Odronextamab Demonstrates Durable Complete Responses in Patients with Diffuse Large B-Cell Lymphoma (DLBCL) Progressing after CAR-T Therapy: Outcomes from the ELM-1 Study

Background

Chimeric antigen receptor (CAR) T-cell therapies have recently been established as an important option for the management of relapsed/refractory (R/R) DLBCL. However, real-world studies suggest that approximately half of all patients (pts) receiving commercial CAR-T therapies will relapse within 6 months. These pts have a poor prognosis, with estimated overall survival (OS) of only 5 months, indicating a significant unmet need. Odronextamab is a novel, off-the-shelf, CD20×CD3 bispecific antibody that has demonstrated activity in both R/R follicular lymphoma and R/R DLBCL. We have previously reported encouraging results with odronextamab from the Phase 1 ELM-1 study (NCT02290951) in pts with R/R DLBCL post CAR-T therapy (Bannerji R, et al. Lancet Haematol. 2022). These results were consistent with the antitumor activity seen in pts with R/R DLBCL from the Phase 2 ELM-2 study (Kim WS, et al. ASH 2022). Here, we present an updated analysis of outcomes in a prespecified cohort of post CAR-T patients from ELM-1.

Methods

Intravenous odronextamab was administered weekly in 21-day cycles during Cycles (C) 1–4. Revisions to the step-up regimen were reported previously (Bannerji R, et al. Lancet Haematol. 2022). Odronextamab was administered with steroid prophylaxis and step-up doses of 0.7/4/20 mg during C1 to mitigate the risk of cytokine release syndrome (CRS), followed by 160 mg on Days (D) 1, 8, and 15 of C2–4. After C4, odronextamab maintenance treatment continued at 320 mg every 2 weeks until disease progression or unacceptable toxicity. Those pts who achieved a complete response (CR) that was durable for ≥9 months transitioned to dosing with 320 mg every 4 weeks. The primary endpoint was objective response rate (ORR), assessed by independent central review (ICR) according to the Lugano classification. Key secondary endpoints included duration of response (DoR), progression-free survival (PFS), and OS. Immune biomarker assessment was an exploratory endpoint.

Results

As of Dec 20, 2022, 46 pts were treated (safety-evaluable), with 44 pts evaluable for efficacy. For safety-evaluable pts, median age was 63 years (range 27–82), 67% male, 74% Ann Arbor stage III–IV, and 72% were refractory to CAR-T therapy administered in any prior line. 44 pts were evaluable for efficacy after 4.9 months median duration of follow-up. The ORR and CR rate by ICR were 48% (21/44) and 30% (13/44), respectively. Responses were durable, and both median DoR and median duration of CR were not reached. The probability of maintaining a response for 12 months was 62% and the probability of maintaining a CR for 9 months was 86%. A responder analysis of the subgroup of pts who achieved a CR will be presented.

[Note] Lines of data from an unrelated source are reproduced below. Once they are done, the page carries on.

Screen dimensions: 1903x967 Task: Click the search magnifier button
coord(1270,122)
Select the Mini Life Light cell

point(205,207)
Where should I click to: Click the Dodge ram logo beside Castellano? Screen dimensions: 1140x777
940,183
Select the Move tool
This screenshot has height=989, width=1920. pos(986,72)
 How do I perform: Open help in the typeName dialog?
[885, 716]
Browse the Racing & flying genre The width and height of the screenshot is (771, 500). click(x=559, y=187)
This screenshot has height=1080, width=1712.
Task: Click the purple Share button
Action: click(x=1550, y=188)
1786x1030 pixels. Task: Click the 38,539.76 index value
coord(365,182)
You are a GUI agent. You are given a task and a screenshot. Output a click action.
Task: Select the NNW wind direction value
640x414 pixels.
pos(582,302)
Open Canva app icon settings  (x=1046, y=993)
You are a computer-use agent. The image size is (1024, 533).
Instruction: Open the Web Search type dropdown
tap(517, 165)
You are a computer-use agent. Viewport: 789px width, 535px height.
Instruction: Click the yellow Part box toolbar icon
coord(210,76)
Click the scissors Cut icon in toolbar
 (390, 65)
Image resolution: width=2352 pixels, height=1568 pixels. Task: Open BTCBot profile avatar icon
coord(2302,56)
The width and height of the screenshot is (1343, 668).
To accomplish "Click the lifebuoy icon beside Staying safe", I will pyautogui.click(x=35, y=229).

The CAR-T treated pts with DLBCL who were evaluable for biomarker analysis (n=10) had lower T-cell counts at baseline compared with CAR-T naive DLBCL pts (n=41 comparable pts who received odronextamab in ELM-2), yet the fold-change of T-cell expansion at C4D15 was greater in CAR-T treated pts versus CAR-T naive pts. T-cell dynamics, such as changes in activation, exhaustion, and memory subsets, will be presented.

Safety was generally consistent with that previously reported. Six (13%) pts permanently discontinued odronextamab due to a treatment-emergent AE (device-related infection, pneumonia, dysphagia, gait disturbance, leukemia, and encephalopathy [n=1 each]). The most common treatment-emergent AE was CRS (any grade, 52%). The highest grade of CRS reported was Grade 2, and low-grade CRS events occurred in 46% of pts with the 0.7/4/20 mg step-up regimen. No cases of ICANS were reported in pts with the 0.7/4/20 mg regimen. Grade ≥3 infections occurred in 10 (22%) pts, with no Grade 5 events. No cases of tumor flare were reported.

Conclusions

Odronextamab monotherapy demonstrates encouraging antitumor activity in heavily pretreated pts who have progressed after CAR-T therapy, with a generally manageable safety profile. Durable CRs were achieved in this difficult-to-treat setting. These data support the potential role of odronextamab in the treatment paradigm for R/R DLBCL. Further studies to evaluate the optimal sequencing and combinations of odronextamab with CAR-T therapy are warranted.